De belegging blijft in box 3 vrijgesteld, maar de heffingskorting van 1,3 procent van het in box 3 vrijgestelde bedrag komt vanaf 2011 te vervallen.
Groene beleggingen
Voor maatschappelijke beleggingen (groene en sociaal-ethische beleggingen) en de beleggingen in durfkapitaal (onder andere leningen aan startende ondernemers) bestaan fiscale faciliteiten (vrijstellingen in box 3, extra heffingskortingen en persoonsgebonden aftrek bij verlies op geldlening aan startende ondernemer).
Daarnaast geldt er een vrijstelling in box 3 voor roerende zaken in eigen gebruik en voor voorwerpen van kunst en wetenschap indien deze bezittingen niet worden gehouden als belegging. De heffing van inkomstenbelasting in 2010 en 2011 kunt u beperken indien u nog vóór 31 december 2010 in voornoemde beleggingscategorieën belegt.

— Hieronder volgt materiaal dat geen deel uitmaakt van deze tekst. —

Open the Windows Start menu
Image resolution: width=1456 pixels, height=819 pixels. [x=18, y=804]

Omgekeerd geldt dat als u zo’n bezitting wilt verkopen, u dit beter kunt uitstellen tot na 1 januari.
Door de invoering van 1 januari 2011 als enige peildatum scheelt dit anderhalf jaar heffing in box 3.
Bpm
In 2011 wordt de bpm-regeling zo gewijzigd dat de mate van CO2-uitstoot een grote invloed krijgt op het uiteindelijk te betalen bpm-bedrag. Bovendien wordt een bpm-korting verleend bij de aanschaf van dieselpersonenauto’s die voldoen aan de Euro 6-norm. Deze korting bedraagt in 2011 1500 euro, in 2012 1000 euro en in 2013 500 euro.

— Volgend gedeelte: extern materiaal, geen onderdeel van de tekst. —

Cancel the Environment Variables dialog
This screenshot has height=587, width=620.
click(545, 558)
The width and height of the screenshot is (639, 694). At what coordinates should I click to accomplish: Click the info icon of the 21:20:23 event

Op basis van het voorgaande kan het voordelig zijn om met de aankoop van een personenauto te wachten tot 2011, althans in ieder geval indien de keuze valt op een energie-efficiënte auto met een lage CO2-uitstoot.
Dat geldt ook voor een dieselpersonenauto die voldoet aan de Euro 6-norm.
Loonbelasting
Voor werkgevers is van belang dat de regels in de loonbelasting wijzigen. Met ingang van 1 januari 2011 wordt immers de werkkostenregeling van kracht. Gedurende de jaren 2011 tot en met 2013 kan een werkgever (jaarlijks) kiezen of hij het huidige regime voor vrije vergoedingen/verstrekkingen toepast, of dat hij de nieuwe werkkostenregeling toepast. In het huidige regime kan een werkgever allerlei zaken onbelast vergoeden, mits maar aan allerlei specifieke voorwaarden wordt voldaan ten aanzien van de aard van de verstrekking en de hoogte van de vergoeding. Zo moeten de vaste kostenvergoedingen altijd worden onderbouwd en de Belastingdienst controleert dit vaak streng via steekproeven.

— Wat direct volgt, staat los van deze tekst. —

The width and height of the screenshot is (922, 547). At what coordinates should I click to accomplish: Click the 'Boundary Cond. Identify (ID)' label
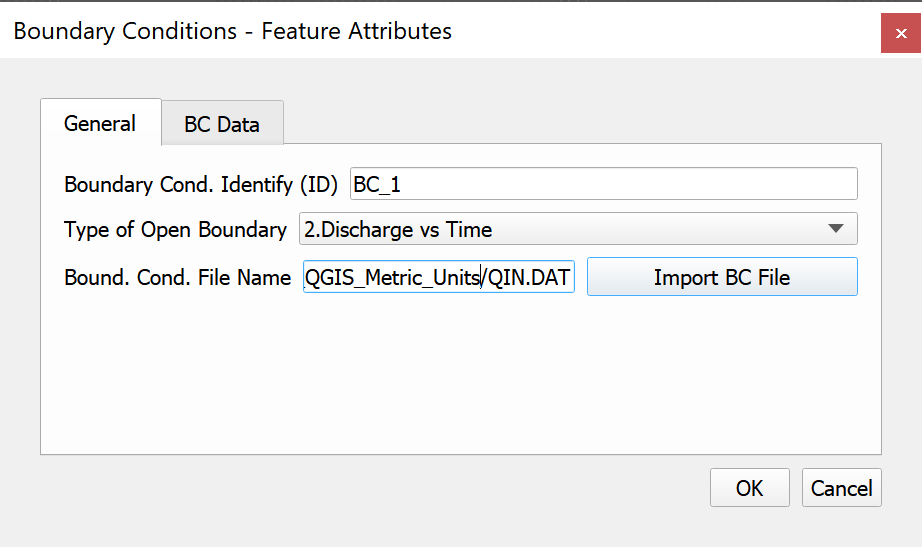201,185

In de werkkostenregeling komen veel specifieke regels te vervallen en kan de werkgever eenvoudigweg 1,4 procent van de loonsom belastingvrij vergoeden. Er blijven enkel nog een paar gerichte vrijstellingen over.
Afhankelijk van de samenstelling van het (secundaire) arbeidsvoorwaardenpakket dat binnen zijn organisatie geldt, kan de overstap naar de werkkostenregeling een financieel voordeel voor de werkgever of zijn werknemers opleveren.
Voor zover dit nog niet is gedaan, is het raadzaam om zo snel mogelijk te inventariseren of de werkkostenregeling gunstig is. In het kader van de invoering van de werkkostenregeling wordt ook de fiscale regeling voor personeelsfeesten met ingang van 1 januari 2011 gewijzigd.
Indien een werkgever per die datum overstapt op de werkkostenregeling geldt dat de kosten voor personeelsfeesten in beginsel in het 1,4 procentbudget vallen.
Een duur personeelsfeest leidt er dan toe dat de verstrekking aan de werknemers boven de 1,4 procent van de loonsom kan uitstijgen, zodat er deels 80 procent loonheffing over de kosten van het feest moet worden betaald. Blijft een werkgever ook na 1 januari 2011 het huidige regime voor vrije vergoedingen en verstrekkingen toepassen, dan gaat voor personeelsfeesten een maximum gelden van 454 euro per werknemer per jaar. Voor 2010 is geen maximum per werknemer vastgesteld.